文档片段 —
──────────

本代码实现了如下功能：
- 环境为CartPole-v1，详见https://gymnasium.farama.org/environments/classic_control/cart_pole/
- 原始SARSA算法,原始SARSA算法+目标网络
- 加噪网络
- 改进的奖励计算

In [None]:
import torch

import gymnasium as gym
import torch.nn as nn
import random
import torch
from tqdm.notebook import tqdm
import numpy as np
import time
from torch.utils.tensorboard import SummaryWriter
#加噪网络
class NoiseLinear(nn.Linear):
    def __init__(self, in_features, out_features):
        super().__init__(in_features, out_features)
        self.p_noise_weight = nn.Parameter(torch.full(self.weight.size(), 0.))
        self.p_noise_bias = nn.Parameter(torch.full(self.bias.size(), 0.))
    def forward(self, x):
        weight_noise = torch.randn_like(self.p_noise_weight,device=x.device)
        bias_noise = torch.randn_like(self.p_noise_bias,device=x.device)
        out = super().forward(x)
        if self.training:
            out = out + torch.mm(x,(self.p_noise_weight * weight_noise).T) + self.p_noise_bias * bias_noise
        return out
        
class SARSANet(nn.Module):
    def __init__(self, input_dim=4, hidden_dim = 128, action_dim = 2):
        super().__init__()
        self.model = nn.Sequential(
            NoiseLinear(input_dim, hidden_dim),
            nn.LeakyReLU(),
            NoiseLinear(hidden_dim, action_dim),
        )
        
    def forward(self, state: torch.Tensor | np.ndarray, device = 'cuda'):
        if isinstance(state, np.ndarray):
            state = torch.from_numpy(state).unsqueeze(0)
        state = state.to(device)
        #输出Q值
        return self.model(state)

#定义Agent
class SARSAAgent:
    def __init__(self, device, hidden_dim = 128, gamma = 0.98,game_name='CartPole-v1'):
        self.model = SARSANet(hidden_dim=hidden_dim).to(device)
        self.target_model = SARSANet(hidden_dim=hidden_dim).to(device) # Q学习+目标网络，缓解自举问题
        self.target_model.load_state_dict(self.model.state_dict())
        self.target_model.requires_grad_(False)
        
        self.env = gym.make(game_name)
        
        self.game_name = game_name
        self.device = device
        self.gamma = gamma # 回报率
        self.loss = torch.nn.MSELoss()
        
    def reset(self):
        observation, info = self.env.reset()
        observation = torch.from_numpy(observation).unsqueeze(0)
        return observation
    
    #epsilon-greedy策略函数
    @torch.no_grad()
    def take_action(self, state: torch.Tensor | np.ndarray, epsilon: float) -> torch.Tensor:
        bs = 1
        if isinstance(state, np.ndarray):
            state = torch.from_numpy(state).unsqueeze(0)
        state = state.to(self.device)
        q_value = self.model(state)
        if random.random() < epsilon:
            # 随机动作
            action = torch.randint(0,2,(bs,))

──────────

练习目标 —
能把上面这段SARSA代码里从“self.target_model = SARSANet(hidden_dim=hidden_dim).to(device)”到“self.target_model.load_state_dict(self.model.state_dict())”的部分一字不差地重新写出来吗？

(数据记录)

──────────

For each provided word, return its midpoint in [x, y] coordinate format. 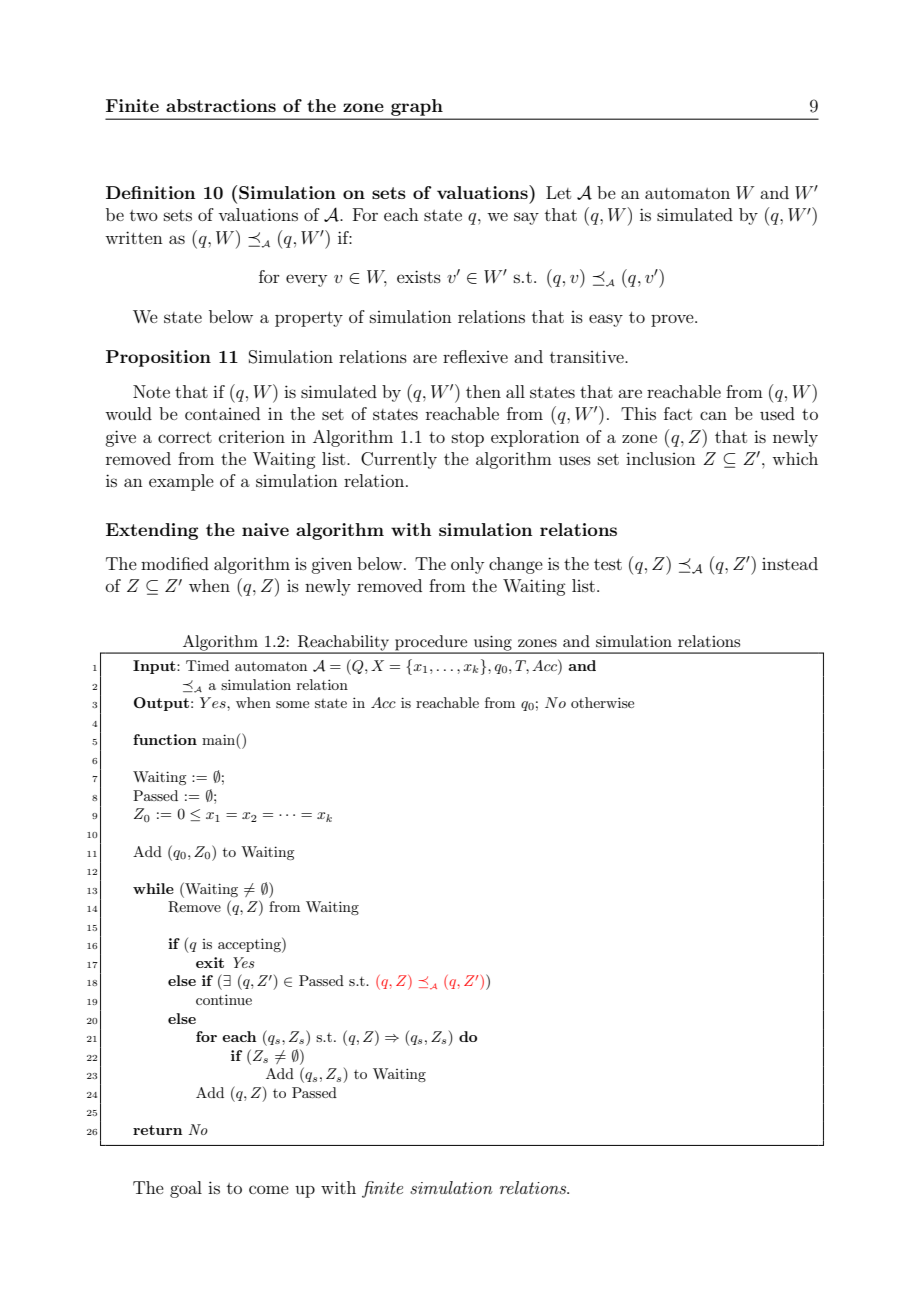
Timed [207, 665]
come [269, 1189]
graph [417, 107]
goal [186, 1189]
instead [790, 563]
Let [558, 192]
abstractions [221, 105]
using [493, 644]
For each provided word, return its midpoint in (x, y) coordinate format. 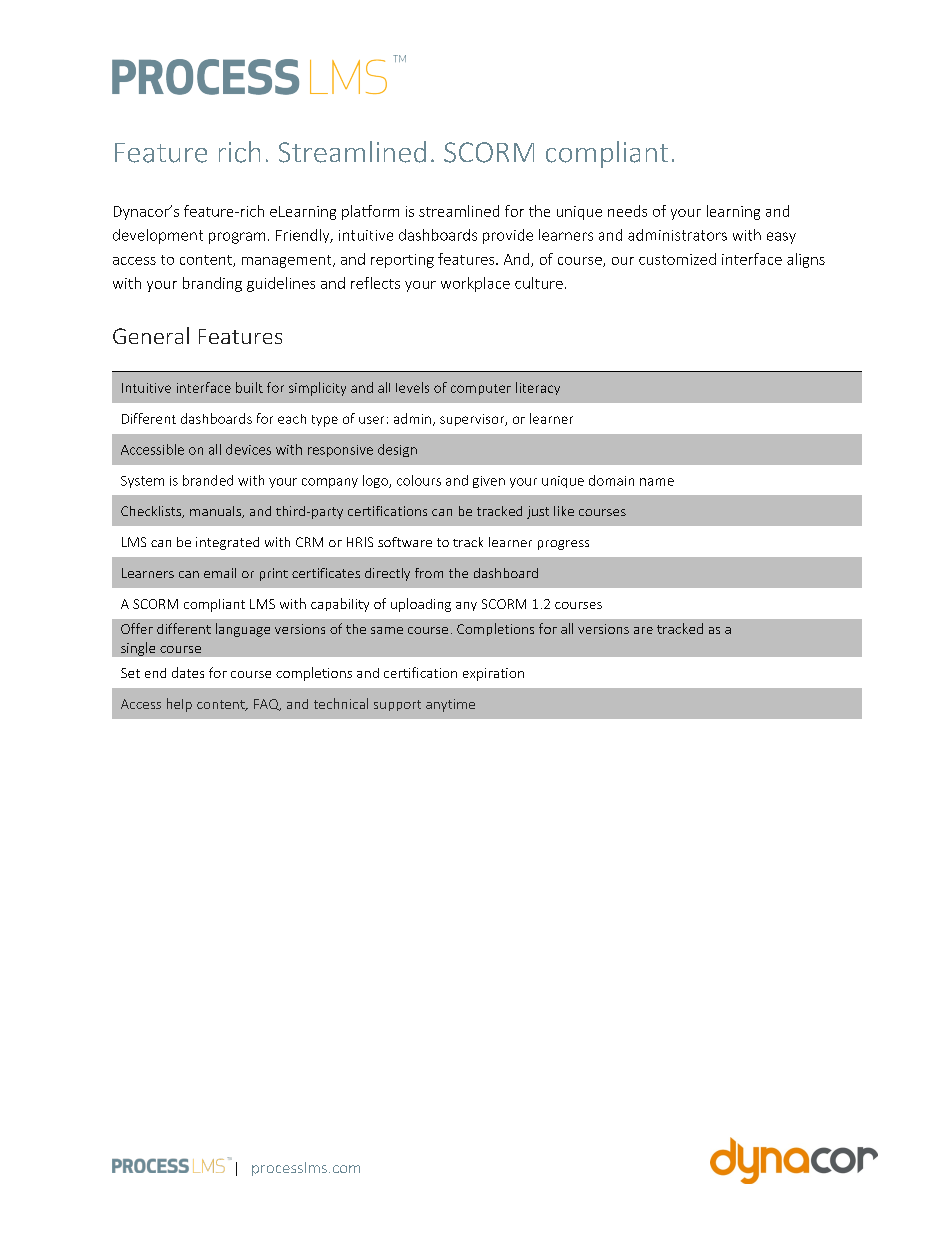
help (179, 705)
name (657, 482)
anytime (450, 705)
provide (508, 236)
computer (481, 389)
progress (563, 545)
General (151, 335)
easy (781, 238)
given (489, 482)
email (220, 573)
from (429, 573)
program (237, 238)
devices (248, 449)
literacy (538, 388)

──────────

以下输出 —
self.target_model = SARSANet(hidden_dim=hidden_dim).to(device) # Q学习+目标网络，缓解自举问题
        self.target_model.load_state_dict(self.model.state_dict())